═══ Document excerpt ═══
Fluoropolymers such as DuPont’s well known TEFLON® or polytetrafluoroethylene (PTFE) possess unique properties like superior insulation, fire resistance, mechanical strength, low surface tension and high resistance against chemical attack.
Three main commercial grades of fluorspar are distinguished: metallurgical grade (75-82% CaF2), ceramic grade (94-96% CaF2) and acid grade (97% CaF2).
Metallurgical grade fluorspar (metspar) representing almost one third of world production volume is used in the manufacturing of aluminium and stainless steel, in extraction of metals such as niobium and tantalum, in metal processing to remove unwanted impurities and in various other applications.
Ceramic grade fluorspar is used in the fabrication of fiberglass insulation, flint glass, opal glass and enamels. Another prominent use for fluorspar or fluorspar mixtures is as a coating for welding rods and in the production of magnesium and calcium metals.
Acid grade fluorspar (acidspar) is the highest valued and economically most important one (two thirds of world production volume) since it is used as a feedstock for the production of HF, principal base for the production of fluorocarbons and -polymers.
China, one of the four main fluorspar producing countries accounting for approximately 60% of world production, is increasingly using its fluorspar resources for its own production restricting raw material exports and applying resource taxes.
═══
● Problem requirements
Write the next part of the fluorspar passage above, picking up after its last sentence.
═══ Source material ═══
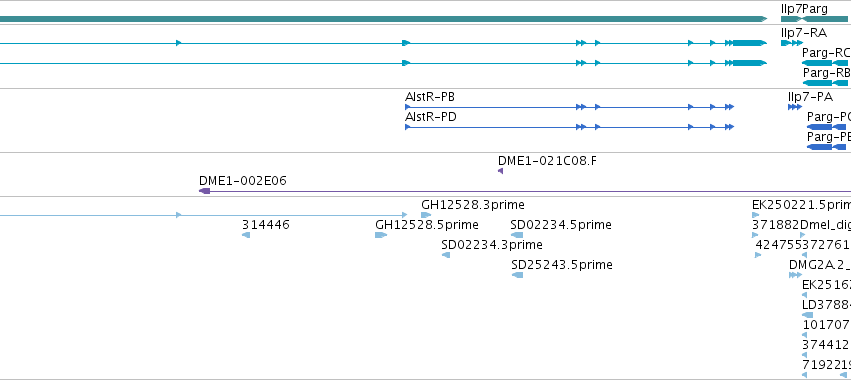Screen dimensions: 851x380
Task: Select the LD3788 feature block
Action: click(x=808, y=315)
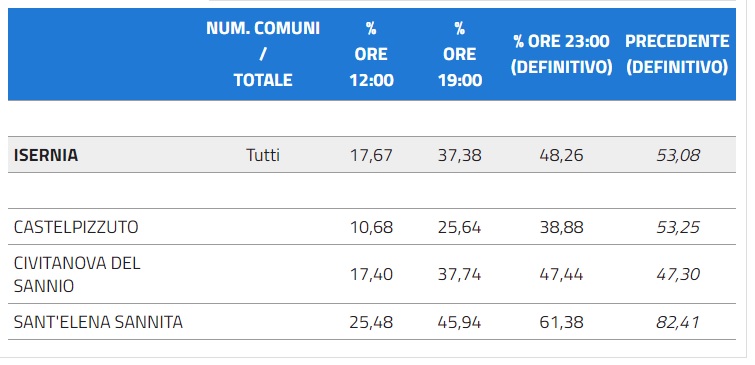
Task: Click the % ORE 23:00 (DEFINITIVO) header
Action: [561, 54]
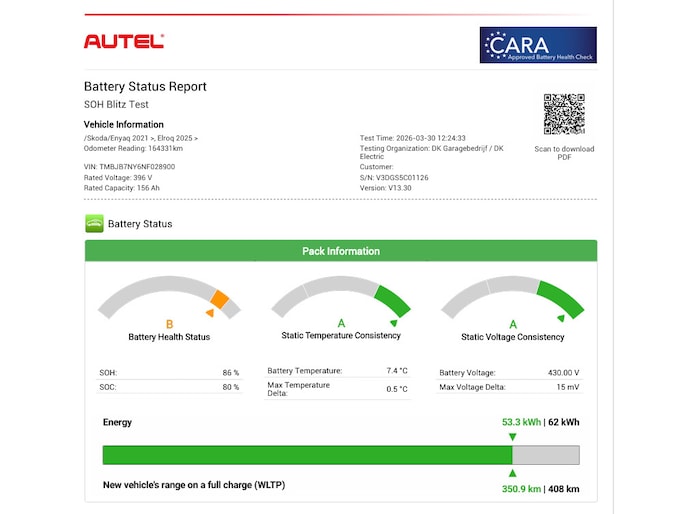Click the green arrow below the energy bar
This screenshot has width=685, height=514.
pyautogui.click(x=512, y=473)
═══
● Result of this task
The fluorspar market experienced price increases since 2000, the price of acidspar more than doubled. Annual growth rates for basic uses such as catalysts, glasses and ceramics, fluorine gas and steel manufacture will be around 4% those for fluorochemicals are expected to be much higher.
Above developments have stimulated an interest in the exploration and development of new fluorspar deposits with a number of projects coming up.
Nb-Ta-Minerals
Tantalum and niobium are transition metals with very similar chemical and physical properties. Both show outstanding chemical inertness and thermal refractoriness (melting points at 3020°C and 2469°C respectively).
The major part of niobium produced is used in the production of high strength low alloy (HSLA) steels (main uses in structural, piping and automotive applications) and superalloys used in the aerospace industry while the remainder is sold as niobium carbides (e.g. cutting tools) and chemicals.
There is a variety of widespread emerging applications for tantalum including mobile electronic devices such as laptops and smartphones. The electronic industry is the main consumer of tantalum using up to half of world production, while the other half goes into tantalum metal products, ingots and carbides.
Both, tantalum and niobium exhibit exceptionally high specific performance in capacitors and resistors thereby enabling further miniaturization in electronics. Other hi-tech uses for Ta include use as a sputtering target and in prosthetics while Nb finds applications in superconductors.
In nature tantalum and niobium usually occur together as a result of their chemical similarity, tantalum being present in subordinate proportions. They do not occur in metallic form but are present in a variety of oxidic minerals with columbite-tantalite, pyrochlore, wodginite and loparite being the most important ore minerals.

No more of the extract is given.